What this task involves: For this exercise, copy exactly every line from the one holding "The width and" through the end of the data, both included. Omit pictures.

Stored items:
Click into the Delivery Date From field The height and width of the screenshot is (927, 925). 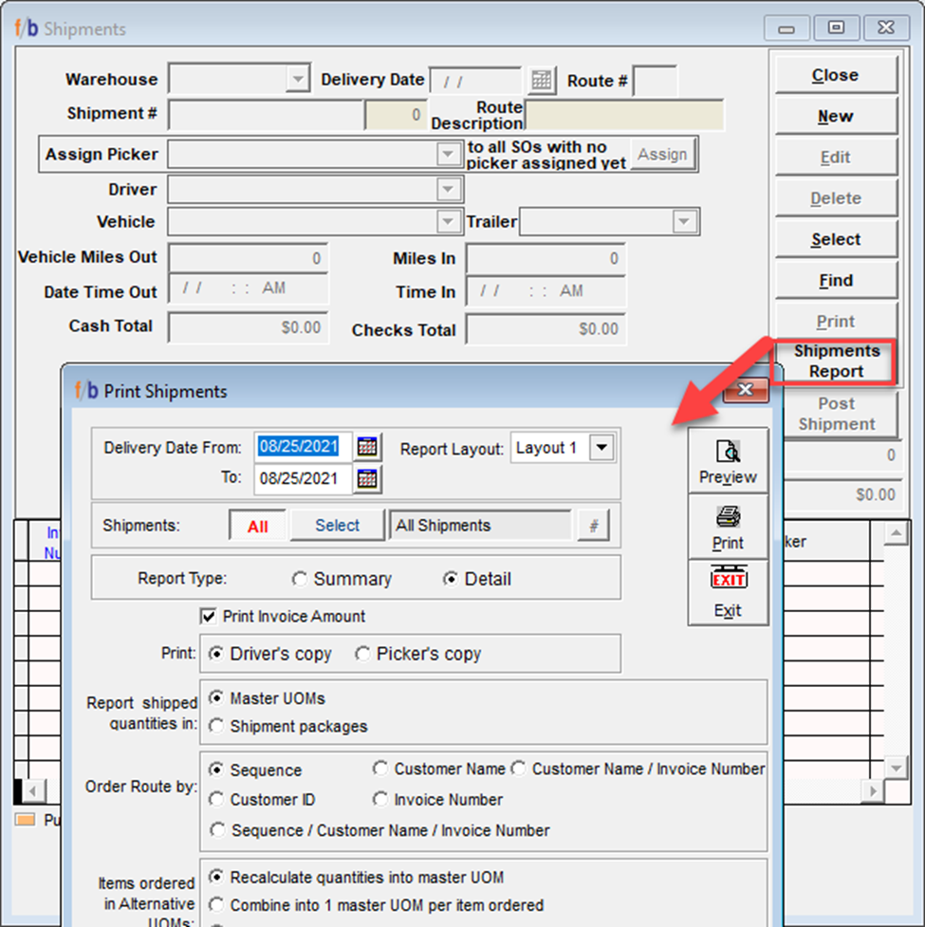point(303,447)
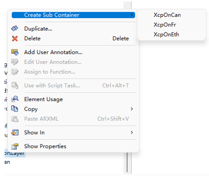The image size is (209, 176).
Task: Expand the Copy submenu arrow
Action: pos(132,109)
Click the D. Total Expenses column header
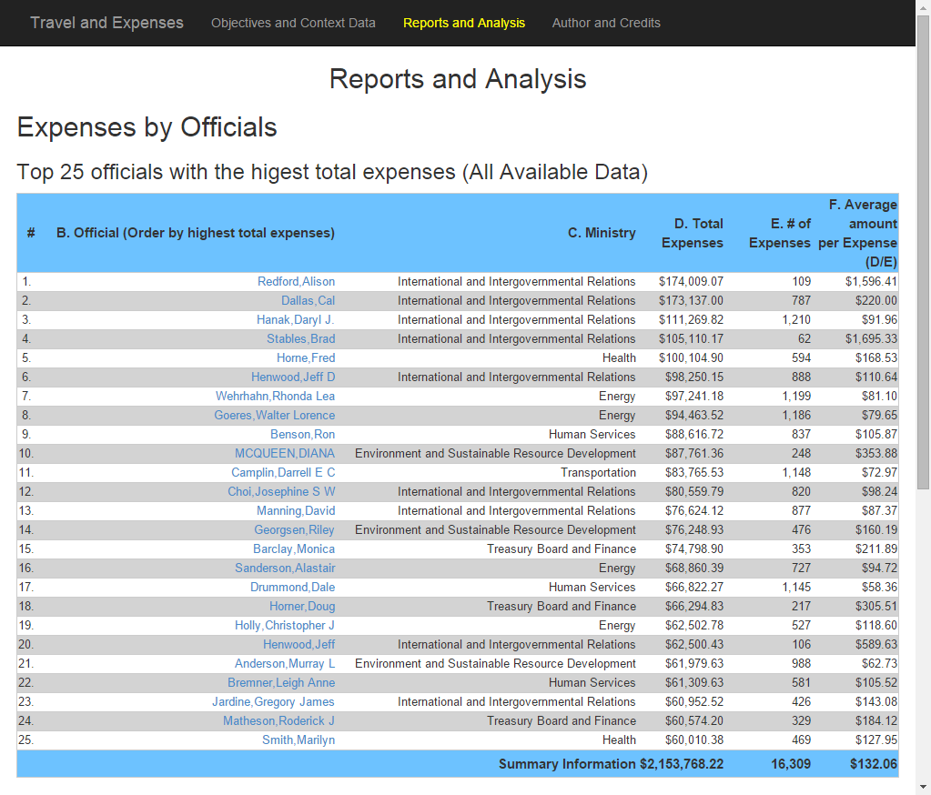 pyautogui.click(x=693, y=233)
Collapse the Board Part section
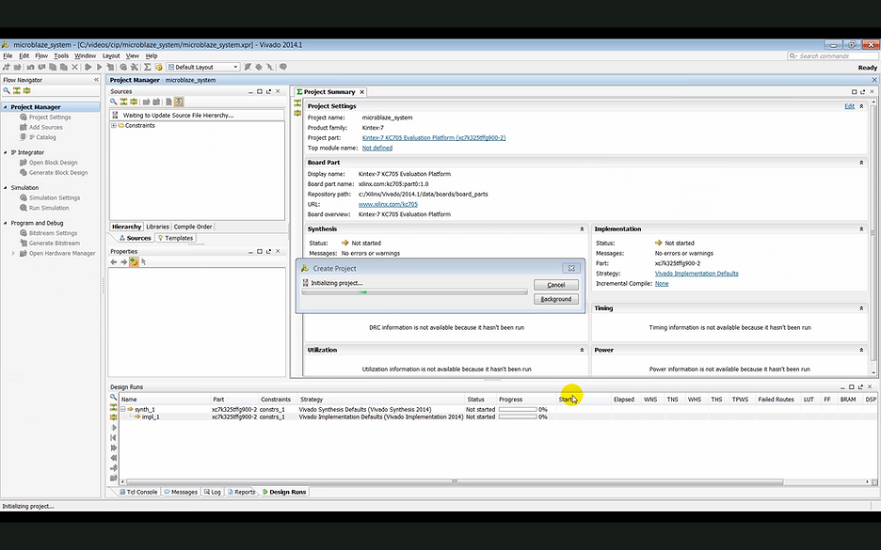881x550 pixels. 861,163

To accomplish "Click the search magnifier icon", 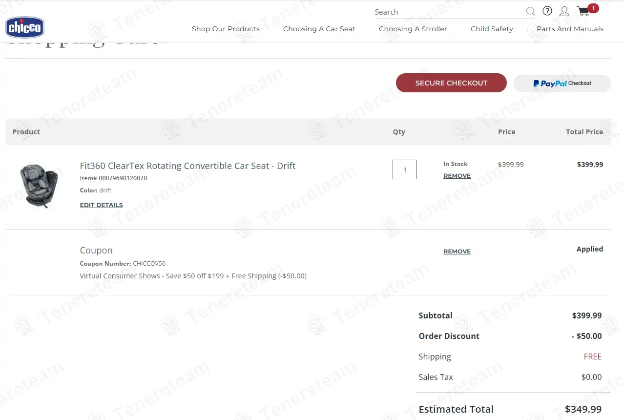I will coord(530,11).
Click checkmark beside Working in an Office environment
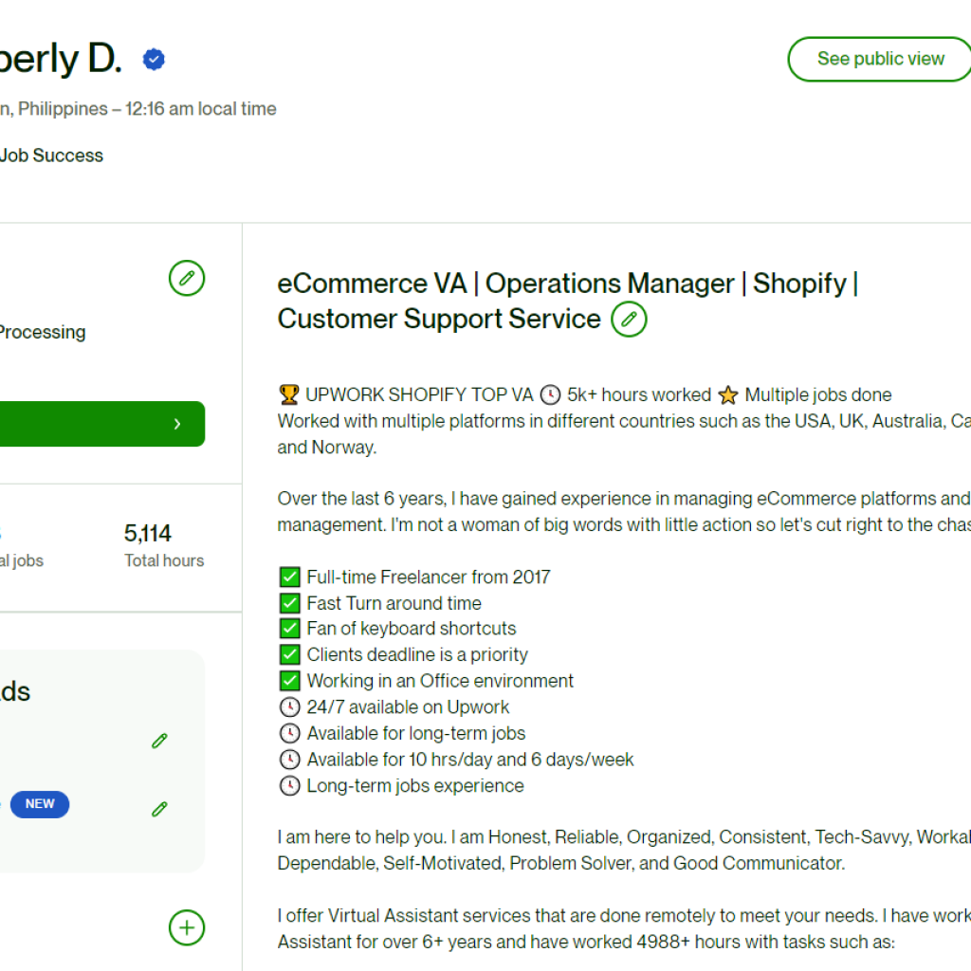This screenshot has width=971, height=971. tap(289, 681)
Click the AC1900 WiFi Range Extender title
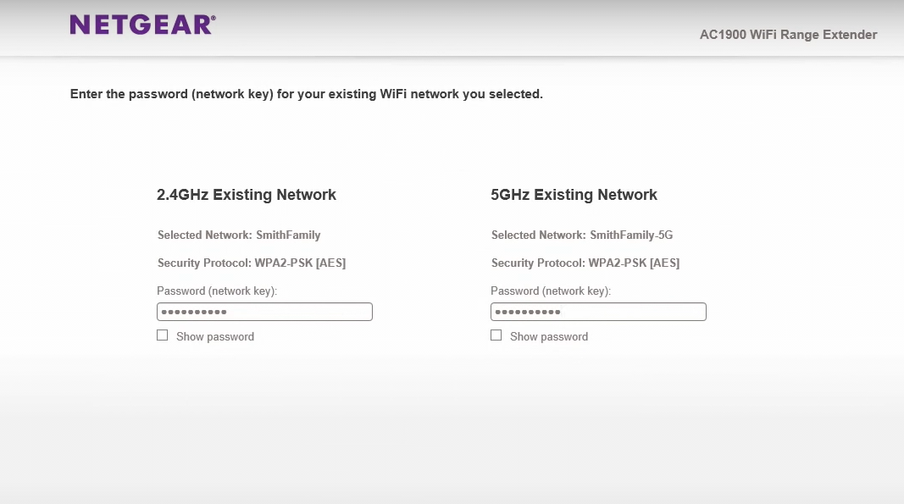Screen dimensions: 904x504 [788, 35]
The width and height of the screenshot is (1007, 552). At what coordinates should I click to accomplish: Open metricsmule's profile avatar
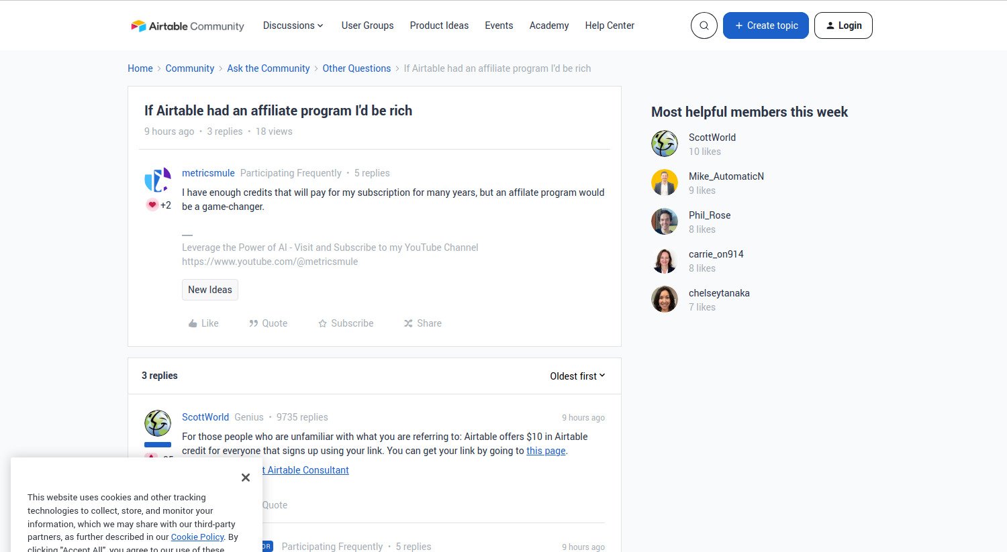[x=157, y=179]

Output:
The width and height of the screenshot is (1007, 552). At what coordinates should I click to accomplish: Open metricsmule's profile avatar
[x=157, y=179]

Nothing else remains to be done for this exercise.